Beginning on January 1, 2020, the International Maritime Organization (IMO) will enforce a new 0.5 percent (50 parts per million) global cap on the amount of sulfur (S) in marine fuel, lowering the S content of marine fuel from the present 3.5 percent limit. The global cap on S is known as IMO 2020, and is part of the IMO’s response to heightening environmental concerns, contributed in part by emissions from ships.
As IMO 2020 nears, speculation and some early cost assessments by price reporting agencies have made their way into various discussions trying to answer the question: how much more will the rule cost me?
Overnight Thursday into Friday, oil markets had what is believed to be the first public instance of somebody putting their money down on what the change in marine fuel specifications will mean.
On the CME platform, during the Singapore day, the first trade was made in the new derivatives contract that is settled against an also-new Singapore IMO 2020-compliant 0.5 percent S marine fuel assessment. That marine fuel assessment was launched at the start of January by S&P Global Platts.
Like all derivatives, the contract on the CME is a cash-settled contract that needs some sort of benchmark to settle against. The new Platts assessment is that benchmark.

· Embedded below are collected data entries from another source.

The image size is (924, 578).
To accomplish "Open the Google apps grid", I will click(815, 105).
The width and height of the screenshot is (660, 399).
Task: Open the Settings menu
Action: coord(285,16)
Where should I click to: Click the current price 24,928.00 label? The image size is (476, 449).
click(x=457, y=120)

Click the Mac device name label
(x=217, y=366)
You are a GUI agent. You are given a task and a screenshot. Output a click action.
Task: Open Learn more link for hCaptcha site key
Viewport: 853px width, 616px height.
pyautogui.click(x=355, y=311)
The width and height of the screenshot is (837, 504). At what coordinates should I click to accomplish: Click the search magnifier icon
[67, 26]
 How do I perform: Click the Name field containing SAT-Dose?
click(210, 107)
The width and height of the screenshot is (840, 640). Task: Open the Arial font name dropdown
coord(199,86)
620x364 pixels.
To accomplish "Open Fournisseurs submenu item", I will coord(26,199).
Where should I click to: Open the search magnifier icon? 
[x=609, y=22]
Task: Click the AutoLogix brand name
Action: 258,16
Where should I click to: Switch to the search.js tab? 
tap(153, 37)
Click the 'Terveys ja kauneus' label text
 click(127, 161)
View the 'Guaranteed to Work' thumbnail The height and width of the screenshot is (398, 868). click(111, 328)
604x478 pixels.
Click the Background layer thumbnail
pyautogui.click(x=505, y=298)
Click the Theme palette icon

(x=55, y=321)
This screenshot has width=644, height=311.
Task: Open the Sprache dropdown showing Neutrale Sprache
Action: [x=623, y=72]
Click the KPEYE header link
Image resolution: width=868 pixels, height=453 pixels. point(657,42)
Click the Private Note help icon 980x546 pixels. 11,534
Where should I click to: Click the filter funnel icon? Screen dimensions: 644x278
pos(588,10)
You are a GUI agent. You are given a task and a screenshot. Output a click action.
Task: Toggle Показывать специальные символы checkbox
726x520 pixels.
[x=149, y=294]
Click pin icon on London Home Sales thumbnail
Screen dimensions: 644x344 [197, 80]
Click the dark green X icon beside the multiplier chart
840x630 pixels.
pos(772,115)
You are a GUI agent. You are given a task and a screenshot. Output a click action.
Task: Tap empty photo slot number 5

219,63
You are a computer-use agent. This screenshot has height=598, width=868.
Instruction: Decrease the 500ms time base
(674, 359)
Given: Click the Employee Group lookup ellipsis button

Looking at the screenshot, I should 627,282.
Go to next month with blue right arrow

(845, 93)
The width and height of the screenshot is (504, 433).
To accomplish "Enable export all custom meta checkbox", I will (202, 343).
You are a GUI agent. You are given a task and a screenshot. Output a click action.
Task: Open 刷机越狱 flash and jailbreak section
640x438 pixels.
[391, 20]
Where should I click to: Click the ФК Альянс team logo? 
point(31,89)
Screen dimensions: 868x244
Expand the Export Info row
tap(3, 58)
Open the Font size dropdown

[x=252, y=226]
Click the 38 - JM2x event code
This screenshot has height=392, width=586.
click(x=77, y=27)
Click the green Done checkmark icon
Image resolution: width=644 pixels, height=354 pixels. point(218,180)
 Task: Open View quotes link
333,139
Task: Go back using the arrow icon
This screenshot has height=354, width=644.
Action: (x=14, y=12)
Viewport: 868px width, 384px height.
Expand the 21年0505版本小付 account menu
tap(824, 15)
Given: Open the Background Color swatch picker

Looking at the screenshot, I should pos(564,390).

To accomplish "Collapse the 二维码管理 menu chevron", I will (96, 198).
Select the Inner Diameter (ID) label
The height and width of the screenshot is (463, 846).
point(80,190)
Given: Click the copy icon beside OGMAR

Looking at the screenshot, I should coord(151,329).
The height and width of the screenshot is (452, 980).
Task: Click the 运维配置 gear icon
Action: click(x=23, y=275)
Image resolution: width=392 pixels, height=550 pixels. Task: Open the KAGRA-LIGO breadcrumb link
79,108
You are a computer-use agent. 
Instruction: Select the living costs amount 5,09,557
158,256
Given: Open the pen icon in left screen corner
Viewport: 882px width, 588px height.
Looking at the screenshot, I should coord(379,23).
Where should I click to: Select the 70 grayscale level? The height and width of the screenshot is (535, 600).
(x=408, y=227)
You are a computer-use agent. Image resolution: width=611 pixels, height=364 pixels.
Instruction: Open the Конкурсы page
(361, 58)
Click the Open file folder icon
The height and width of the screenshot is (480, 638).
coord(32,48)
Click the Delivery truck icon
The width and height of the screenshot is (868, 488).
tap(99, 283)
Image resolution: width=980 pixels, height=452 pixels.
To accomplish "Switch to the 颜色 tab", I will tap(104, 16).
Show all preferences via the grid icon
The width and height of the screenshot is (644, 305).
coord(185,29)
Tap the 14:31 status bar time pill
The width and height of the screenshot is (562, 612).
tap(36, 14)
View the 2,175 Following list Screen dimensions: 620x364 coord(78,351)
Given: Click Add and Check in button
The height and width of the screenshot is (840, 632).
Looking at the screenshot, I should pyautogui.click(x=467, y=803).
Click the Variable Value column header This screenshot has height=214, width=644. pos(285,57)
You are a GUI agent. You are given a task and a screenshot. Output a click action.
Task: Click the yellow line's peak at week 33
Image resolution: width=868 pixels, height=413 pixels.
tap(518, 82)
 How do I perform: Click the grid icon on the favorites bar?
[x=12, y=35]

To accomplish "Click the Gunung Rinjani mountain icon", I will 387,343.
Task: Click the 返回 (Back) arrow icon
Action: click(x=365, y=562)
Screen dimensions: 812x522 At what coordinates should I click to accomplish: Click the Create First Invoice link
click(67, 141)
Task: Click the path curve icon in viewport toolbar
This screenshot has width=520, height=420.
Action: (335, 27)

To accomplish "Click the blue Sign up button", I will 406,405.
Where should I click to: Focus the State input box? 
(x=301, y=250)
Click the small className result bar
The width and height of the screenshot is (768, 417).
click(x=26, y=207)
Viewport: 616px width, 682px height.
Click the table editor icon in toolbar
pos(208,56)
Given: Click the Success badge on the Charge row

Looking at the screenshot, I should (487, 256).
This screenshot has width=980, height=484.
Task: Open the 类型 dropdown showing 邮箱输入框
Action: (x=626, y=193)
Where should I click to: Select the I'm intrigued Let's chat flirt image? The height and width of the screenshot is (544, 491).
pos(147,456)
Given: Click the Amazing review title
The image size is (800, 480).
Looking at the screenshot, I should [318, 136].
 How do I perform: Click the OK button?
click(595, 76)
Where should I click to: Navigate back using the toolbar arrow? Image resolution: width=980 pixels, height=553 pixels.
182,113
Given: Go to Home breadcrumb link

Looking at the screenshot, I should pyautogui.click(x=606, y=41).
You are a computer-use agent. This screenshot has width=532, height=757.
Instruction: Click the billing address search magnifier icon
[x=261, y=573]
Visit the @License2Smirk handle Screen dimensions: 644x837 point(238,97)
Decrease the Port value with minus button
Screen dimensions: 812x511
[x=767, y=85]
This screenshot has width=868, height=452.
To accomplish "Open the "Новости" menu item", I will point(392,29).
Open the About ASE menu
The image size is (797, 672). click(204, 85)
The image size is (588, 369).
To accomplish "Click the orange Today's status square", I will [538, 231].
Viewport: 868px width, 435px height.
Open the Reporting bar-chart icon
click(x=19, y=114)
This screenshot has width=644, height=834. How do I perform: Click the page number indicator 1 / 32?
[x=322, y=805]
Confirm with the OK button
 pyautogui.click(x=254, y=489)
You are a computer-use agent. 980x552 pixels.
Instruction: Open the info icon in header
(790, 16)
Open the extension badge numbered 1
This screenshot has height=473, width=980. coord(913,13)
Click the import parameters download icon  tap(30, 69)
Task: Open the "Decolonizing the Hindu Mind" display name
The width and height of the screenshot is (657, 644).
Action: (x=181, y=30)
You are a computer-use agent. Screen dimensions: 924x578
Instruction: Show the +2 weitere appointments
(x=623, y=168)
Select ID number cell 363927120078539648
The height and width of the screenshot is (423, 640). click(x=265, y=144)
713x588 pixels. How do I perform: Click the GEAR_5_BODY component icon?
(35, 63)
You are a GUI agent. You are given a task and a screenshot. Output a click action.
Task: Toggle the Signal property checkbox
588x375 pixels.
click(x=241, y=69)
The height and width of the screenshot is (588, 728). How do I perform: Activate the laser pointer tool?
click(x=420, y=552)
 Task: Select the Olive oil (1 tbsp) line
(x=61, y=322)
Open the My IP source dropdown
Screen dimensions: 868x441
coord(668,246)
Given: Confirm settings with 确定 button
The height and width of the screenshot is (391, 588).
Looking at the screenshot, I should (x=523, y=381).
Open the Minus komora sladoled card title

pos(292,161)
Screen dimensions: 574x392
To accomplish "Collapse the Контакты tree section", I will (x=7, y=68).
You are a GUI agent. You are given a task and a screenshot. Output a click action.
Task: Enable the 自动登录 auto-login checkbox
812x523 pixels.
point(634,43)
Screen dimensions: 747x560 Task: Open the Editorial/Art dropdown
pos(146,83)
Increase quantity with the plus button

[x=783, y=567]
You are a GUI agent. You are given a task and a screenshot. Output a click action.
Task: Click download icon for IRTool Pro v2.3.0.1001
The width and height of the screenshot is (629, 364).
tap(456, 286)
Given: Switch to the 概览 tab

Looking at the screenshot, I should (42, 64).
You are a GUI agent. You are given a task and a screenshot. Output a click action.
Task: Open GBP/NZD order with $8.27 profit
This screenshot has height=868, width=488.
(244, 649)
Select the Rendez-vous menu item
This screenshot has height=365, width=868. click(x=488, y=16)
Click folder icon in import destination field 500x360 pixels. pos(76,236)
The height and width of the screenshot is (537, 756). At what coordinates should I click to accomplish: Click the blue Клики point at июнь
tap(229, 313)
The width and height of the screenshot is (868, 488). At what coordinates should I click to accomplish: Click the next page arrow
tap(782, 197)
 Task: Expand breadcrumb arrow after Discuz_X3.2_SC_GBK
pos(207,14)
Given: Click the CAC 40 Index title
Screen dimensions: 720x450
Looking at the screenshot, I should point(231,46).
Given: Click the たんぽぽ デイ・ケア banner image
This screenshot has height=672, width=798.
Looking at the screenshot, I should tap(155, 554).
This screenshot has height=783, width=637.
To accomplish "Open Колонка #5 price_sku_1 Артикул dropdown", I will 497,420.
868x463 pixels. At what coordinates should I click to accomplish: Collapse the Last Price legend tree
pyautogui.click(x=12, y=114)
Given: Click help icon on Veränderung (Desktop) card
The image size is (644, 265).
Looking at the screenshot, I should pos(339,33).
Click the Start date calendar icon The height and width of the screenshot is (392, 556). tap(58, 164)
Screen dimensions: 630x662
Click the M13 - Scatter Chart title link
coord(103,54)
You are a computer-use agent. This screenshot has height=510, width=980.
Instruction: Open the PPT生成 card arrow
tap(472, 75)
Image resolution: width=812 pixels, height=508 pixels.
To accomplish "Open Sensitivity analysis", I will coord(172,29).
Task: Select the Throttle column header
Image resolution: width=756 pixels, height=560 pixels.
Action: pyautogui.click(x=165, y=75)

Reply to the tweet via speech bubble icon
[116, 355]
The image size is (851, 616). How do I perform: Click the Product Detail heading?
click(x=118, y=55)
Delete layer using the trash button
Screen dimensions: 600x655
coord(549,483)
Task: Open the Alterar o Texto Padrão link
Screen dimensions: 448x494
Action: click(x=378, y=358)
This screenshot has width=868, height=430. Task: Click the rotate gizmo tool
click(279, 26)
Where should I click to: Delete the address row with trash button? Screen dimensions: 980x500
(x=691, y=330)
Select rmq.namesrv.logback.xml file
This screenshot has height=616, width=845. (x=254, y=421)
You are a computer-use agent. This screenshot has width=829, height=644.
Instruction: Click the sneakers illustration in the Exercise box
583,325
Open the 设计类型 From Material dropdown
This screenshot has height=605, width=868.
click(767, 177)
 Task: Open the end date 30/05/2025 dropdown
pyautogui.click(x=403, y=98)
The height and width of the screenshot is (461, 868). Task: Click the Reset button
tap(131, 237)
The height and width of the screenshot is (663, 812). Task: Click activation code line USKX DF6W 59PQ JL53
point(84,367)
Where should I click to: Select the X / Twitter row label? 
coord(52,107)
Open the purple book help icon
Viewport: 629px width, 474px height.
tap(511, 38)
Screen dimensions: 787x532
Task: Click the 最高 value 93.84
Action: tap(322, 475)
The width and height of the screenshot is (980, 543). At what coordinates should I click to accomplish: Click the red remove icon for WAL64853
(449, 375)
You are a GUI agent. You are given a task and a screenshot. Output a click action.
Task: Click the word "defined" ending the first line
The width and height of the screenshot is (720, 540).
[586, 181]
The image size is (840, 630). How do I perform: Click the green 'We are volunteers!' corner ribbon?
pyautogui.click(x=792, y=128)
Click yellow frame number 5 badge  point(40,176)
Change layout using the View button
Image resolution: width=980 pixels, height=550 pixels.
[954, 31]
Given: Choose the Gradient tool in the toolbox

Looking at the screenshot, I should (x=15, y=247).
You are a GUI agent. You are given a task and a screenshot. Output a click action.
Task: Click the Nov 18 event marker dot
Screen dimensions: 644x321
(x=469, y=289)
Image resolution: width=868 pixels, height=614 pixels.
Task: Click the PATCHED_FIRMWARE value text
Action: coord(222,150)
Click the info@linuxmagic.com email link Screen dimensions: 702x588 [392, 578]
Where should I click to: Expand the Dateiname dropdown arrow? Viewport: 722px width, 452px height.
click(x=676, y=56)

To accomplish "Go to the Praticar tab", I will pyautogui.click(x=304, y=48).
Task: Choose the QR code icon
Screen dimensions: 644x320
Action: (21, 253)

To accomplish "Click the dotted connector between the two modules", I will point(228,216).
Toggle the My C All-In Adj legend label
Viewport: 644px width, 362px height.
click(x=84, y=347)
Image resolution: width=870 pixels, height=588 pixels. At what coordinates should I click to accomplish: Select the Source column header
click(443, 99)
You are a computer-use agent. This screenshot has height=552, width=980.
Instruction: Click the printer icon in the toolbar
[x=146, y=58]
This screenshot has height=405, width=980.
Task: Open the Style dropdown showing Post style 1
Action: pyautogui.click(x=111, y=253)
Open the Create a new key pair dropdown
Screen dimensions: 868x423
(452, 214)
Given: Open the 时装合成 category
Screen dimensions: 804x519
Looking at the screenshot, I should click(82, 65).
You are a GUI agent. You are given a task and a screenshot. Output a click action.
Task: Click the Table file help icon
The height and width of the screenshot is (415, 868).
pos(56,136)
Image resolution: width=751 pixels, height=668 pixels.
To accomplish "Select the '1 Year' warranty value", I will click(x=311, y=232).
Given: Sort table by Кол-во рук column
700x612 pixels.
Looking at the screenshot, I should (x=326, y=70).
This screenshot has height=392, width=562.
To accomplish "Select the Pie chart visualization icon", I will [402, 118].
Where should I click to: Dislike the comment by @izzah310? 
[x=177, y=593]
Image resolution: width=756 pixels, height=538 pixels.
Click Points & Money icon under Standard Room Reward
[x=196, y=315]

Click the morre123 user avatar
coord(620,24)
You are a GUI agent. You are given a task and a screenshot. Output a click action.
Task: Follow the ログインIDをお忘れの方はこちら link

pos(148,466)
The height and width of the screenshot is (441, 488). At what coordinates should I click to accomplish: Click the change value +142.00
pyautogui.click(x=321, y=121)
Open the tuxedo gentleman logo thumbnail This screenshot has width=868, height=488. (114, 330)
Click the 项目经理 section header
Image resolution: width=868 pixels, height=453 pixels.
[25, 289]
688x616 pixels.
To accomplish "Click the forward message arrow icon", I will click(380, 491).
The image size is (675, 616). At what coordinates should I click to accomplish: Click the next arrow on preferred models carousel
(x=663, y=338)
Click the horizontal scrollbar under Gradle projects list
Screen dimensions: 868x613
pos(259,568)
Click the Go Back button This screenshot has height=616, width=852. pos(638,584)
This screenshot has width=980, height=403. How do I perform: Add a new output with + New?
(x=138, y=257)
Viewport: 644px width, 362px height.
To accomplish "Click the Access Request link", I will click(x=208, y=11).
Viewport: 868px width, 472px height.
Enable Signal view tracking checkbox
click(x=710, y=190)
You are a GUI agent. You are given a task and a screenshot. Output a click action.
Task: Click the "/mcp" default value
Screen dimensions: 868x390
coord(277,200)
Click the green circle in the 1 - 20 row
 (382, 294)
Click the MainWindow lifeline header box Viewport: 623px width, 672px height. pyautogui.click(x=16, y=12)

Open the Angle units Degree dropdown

According to an article published by S&P Global Platts, the trade was made for December 2019 at a price of $500 per metric tonne (mt). The article also notes that the trade is believed to have been done as part of a spread trade with the widely-traded Singapore Fuel Oil 380 CST contract, which is a key benchmark for the bunker fuel market. Bunker fuel is the term for the sulfur-rich heavy oil that is now the primary fuel for powering ships and which is going to be mostly eliminated from that market when IMO2020 goes into effect next year. Distillate fuels – of which diesel is one portion – are expected to be a major substitute for bunker fuel under the new rule.
At the time of the $500 0.5%S trade, Platts reported that 380 CST fuel oil was believed to be trading at $325/mt for December 2019. How does that sort of a gap equate to a per gallon price? The conversion factor that Platts lists for IFO 380 is 6.35 barrels per metric tonne. Dividing that into the $175 spread, it works out to $27.55/barrel. Dividing that by the 42 gallons contained in a barrel, it is about 67 cents per gallon.
That doesn’t mean that the price of diesel is going to rise 67 cents per gallon when IMO 2020 takes effect. First of all, the new Platts assessment is for a low-sulfur fuel oil, not a distillate product – of which diesel is one kind – so there is no actual diesel in the comparison. Secondly, there is nothing to compare the 67 cents against, because this spread effectively did not exist until this month.
But the 67 cents is awfully close to the 65-cent estimate that the U.S. Energy Information Administration (EIA), in its most recent Short Term Energy Outlook, put on its expected gap between the price of Brent crude oil and the rack price of ultra low sulfur diesel in the U.S. when IMO2020 takes full effect next year. The comparison between those two estimates is far from perfect: one is a crude to refined product comparison while the other is a comparison of two different grades of fuel oil. One is an estimate put together by the economists at the EIA; the other is in one trade – and the first one at that – for a contract whose volume recorded on the first day of trade was a grand total of 20 lots. Finally, the 65-67 cents is not a projection of how much prices might rise. While you can’t compare the 67 cents to the past, because there is none, the 65 cents is against what the EIA’s report said is a normal spread that averaged 43 cents in 2018 and is expected by EIA to rise to 48 cents in 2019.
Still, for the first time, it isn’t just speculation by analysts or economists on what might happen. While there has been a marker on the price since the launch by Platts and also by its rival Petroleum Argus, the reality is that for today at least, there’s a trade with real money behind it and not just a number published by a price reporting agency.